When you’re 40 and plan to retire in 10 years, do you think it’s too late to stash away some good amount for your planned retirement a decade down the road? It seems like the answer is quite obvious.
Oh, you think it’s too late? Think again.
Fortunately, there are two simple steps you can do to save enough money to beef up your retirement fund. If retirement is right around the corner for you, you might want to speed up your savings and plan on sticking to your day job for as long as you can.
Walter Updegrave, a senior editor of Money Magazine, lends his brilliant advice to people who are nearing retirement but haven’t saved enough to fund their foreseen lifestyle as they step into the whole new world of retirement. In his recent article, he shows how saving, taking on a regular day job and tapping into home equity can help fund your retirement.
We would like to add into the equation the good old financial strategy called investing concurrent to or as an alternative to saving, and do away with tapping into home equity, assuming that not everyone owns a house. Let’s take a look at how saving and / or investing and sticking to your day job can help give a boost to your retirement fund.
First, save and / or invest as much as you can.
Remember the different types of investment vehicles that we talked about in the last posts? We dealt with mutual funds, stocks, bonds, IRAs, variable life insurance policies, etc. Take advantage of them! In fact, if you’ve got some idle money stashed away in some savings account, use some of it to feed your retirement account.

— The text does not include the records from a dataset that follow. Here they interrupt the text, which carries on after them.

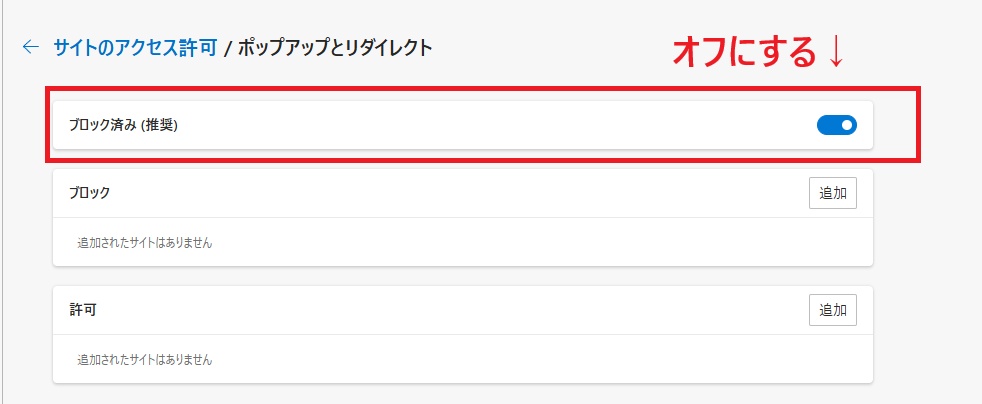Select the ブロック section header label
The width and height of the screenshot is (982, 404).
(x=89, y=193)
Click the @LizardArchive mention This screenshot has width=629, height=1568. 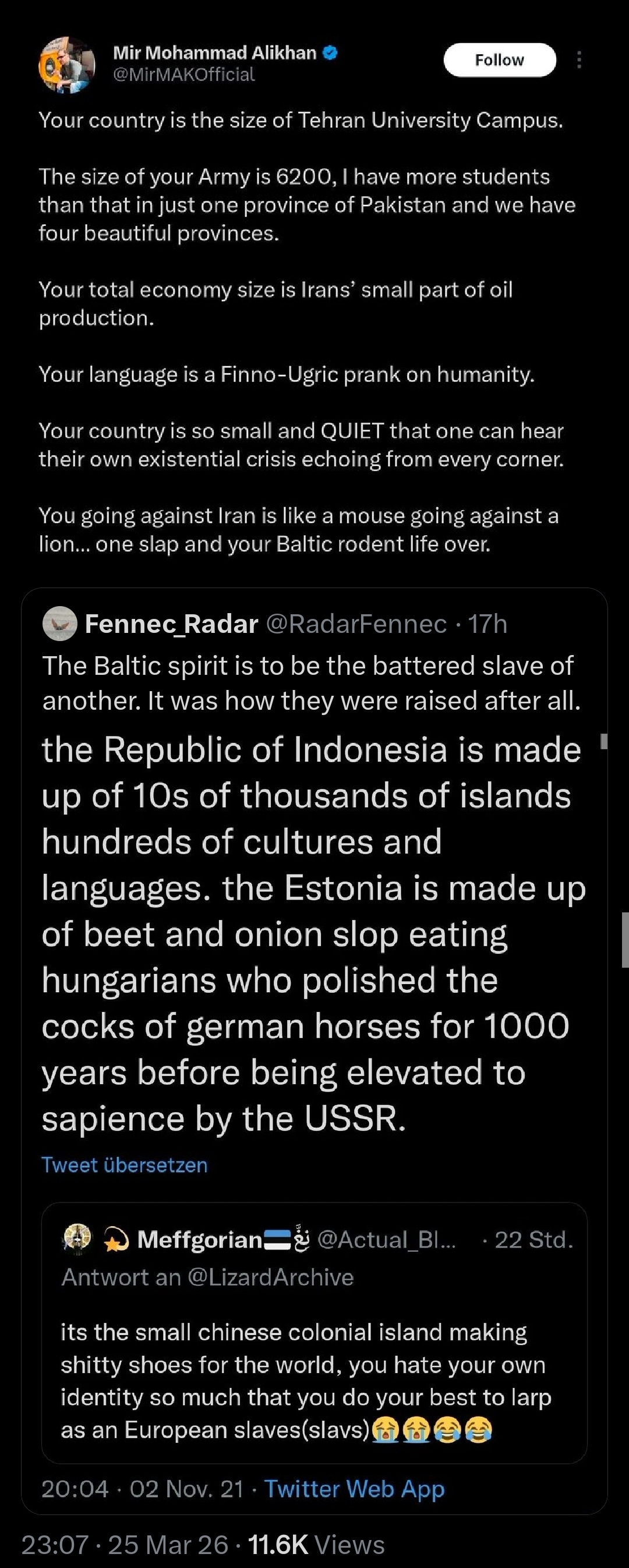click(270, 1277)
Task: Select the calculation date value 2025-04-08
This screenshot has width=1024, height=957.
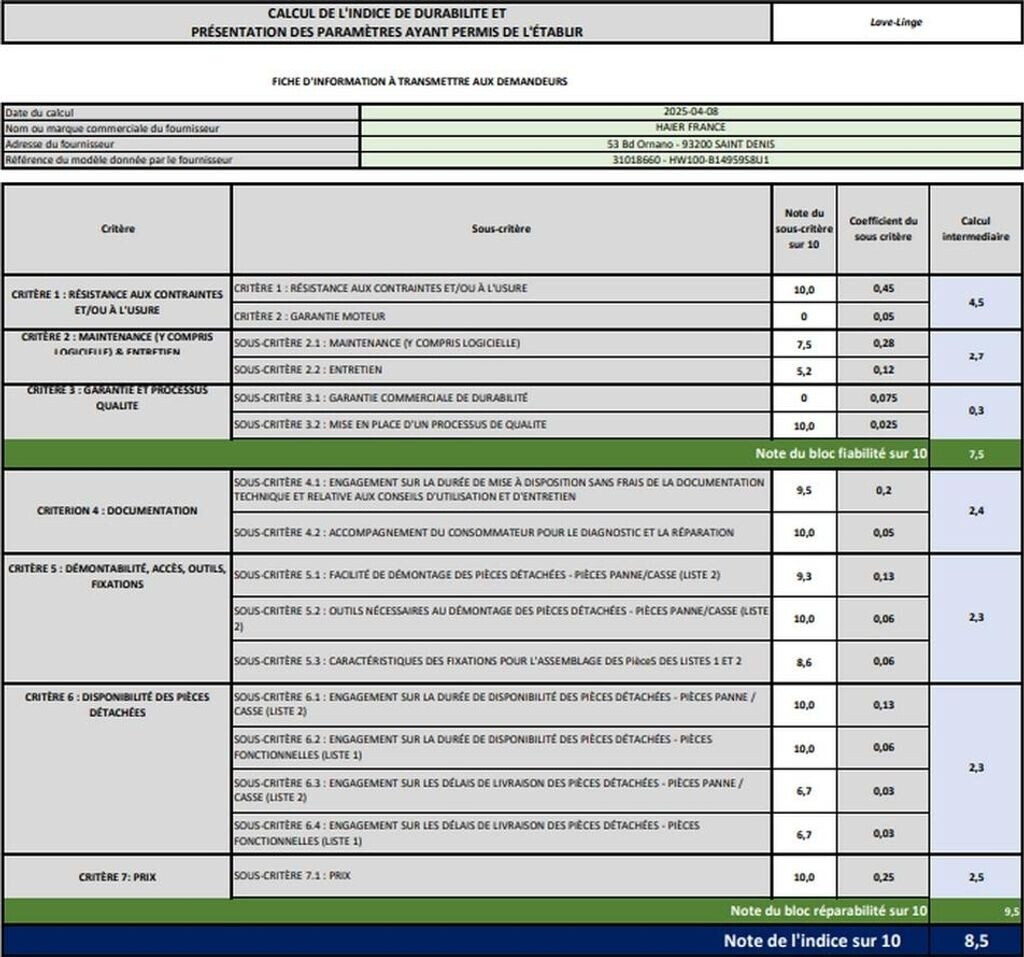Action: point(690,112)
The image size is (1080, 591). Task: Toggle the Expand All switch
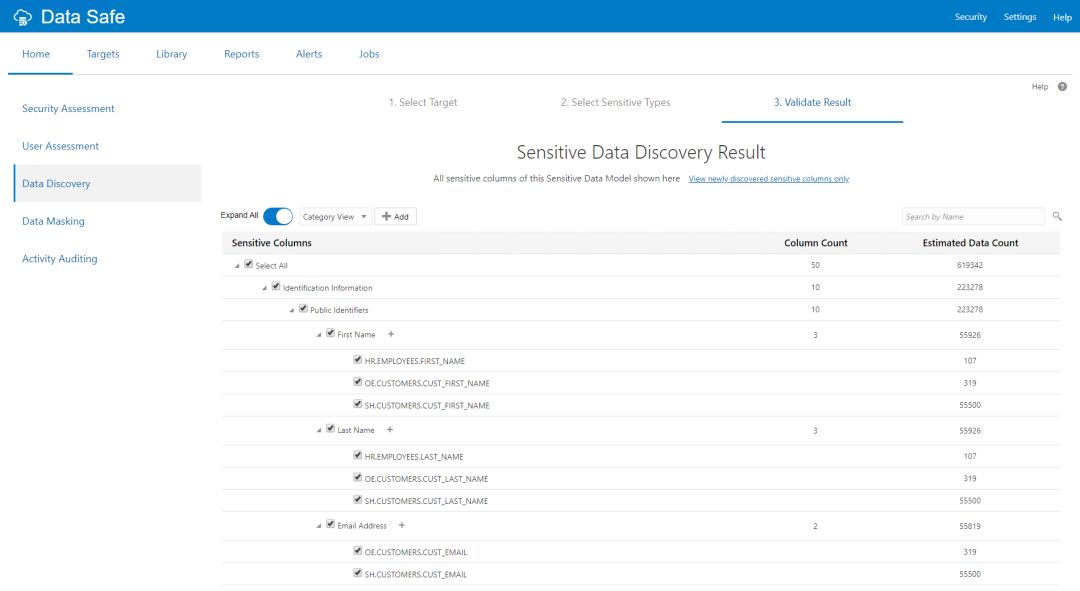coord(278,216)

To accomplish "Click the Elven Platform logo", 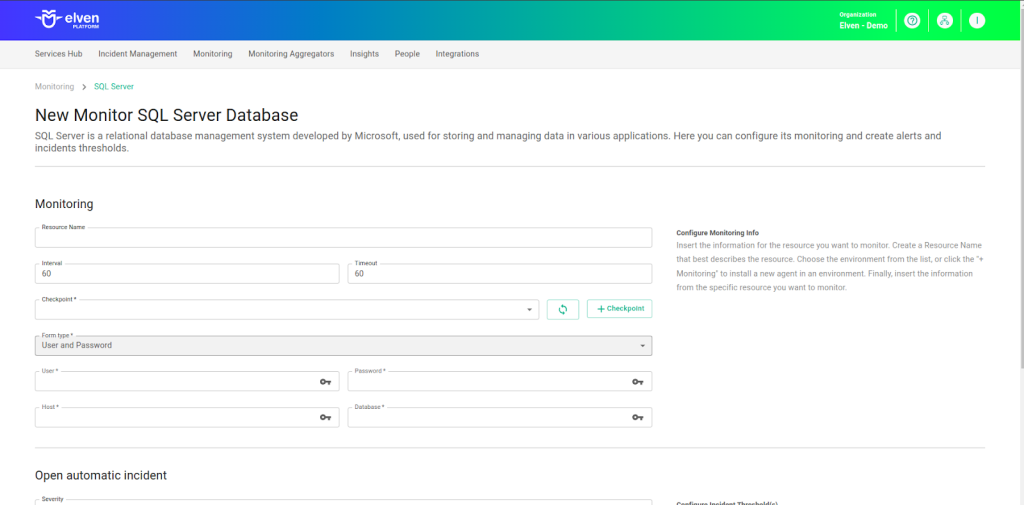I will 67,20.

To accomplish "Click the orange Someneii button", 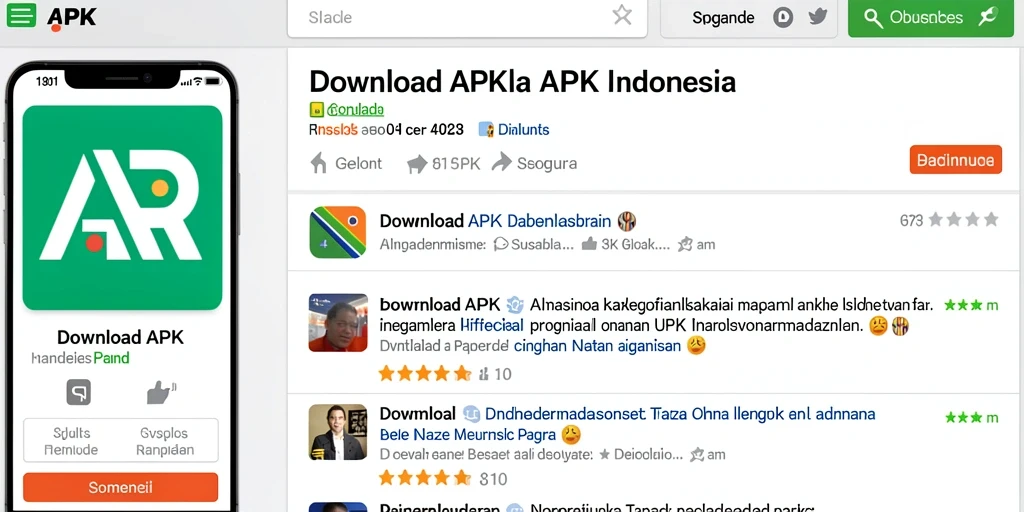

Now that the financial sector is showing signs of recovery, and every-now-and-then Wall Street takes on a bullish outlook amid the rising investor confidence, there’s no better opportunity to start putting your money into accounts that yield greater returns.
Based on the premise that you intend to work 10 more years, if you can manage to save at least $250 a month and put that amount into a mutual fund account that yields, albeit not a guarantee depending on how the market generously provides a lucrative return, 40% annually, you could save $42,000 in 10 years! Not a paltry sum to add to your social security benefits upon retirement. That is, again, depending on how the financial markets perform in the next 10 years.
If you could manage to add even more to your monthly savings and investments, say jack it up from $250 to $300 or even $500 a month, imagine how much you could be putting away for retirement.
Second, work longer and smarter while you still can.
Working longer, according to Walter Updegrave, allows you to save up some more. And as you work longer, say five more years after one’s supposed retirement date, the shorter the period of time the amount of money you saved up for retirement will have to support you.
Even better, if you’ve got home equity, you can tap into it to further beef up your retirement fund.
Finally, creating a solid plan to help you tap into your retirement fund sensibly when retirement has finally come is crucial. You don’t want to take an unplanned vacation that would land you into financial trouble during your retirement, and you don’t want to do anything that will upset your financial stability at this time either.
FTA… “if you can manage to save at least $250 a month and put that amount into a mutual fund account that yields, 40% annually, you could save $42,000 in 10 years!.”
Where might one get 40 percent per year on anything? When was this written, 1990?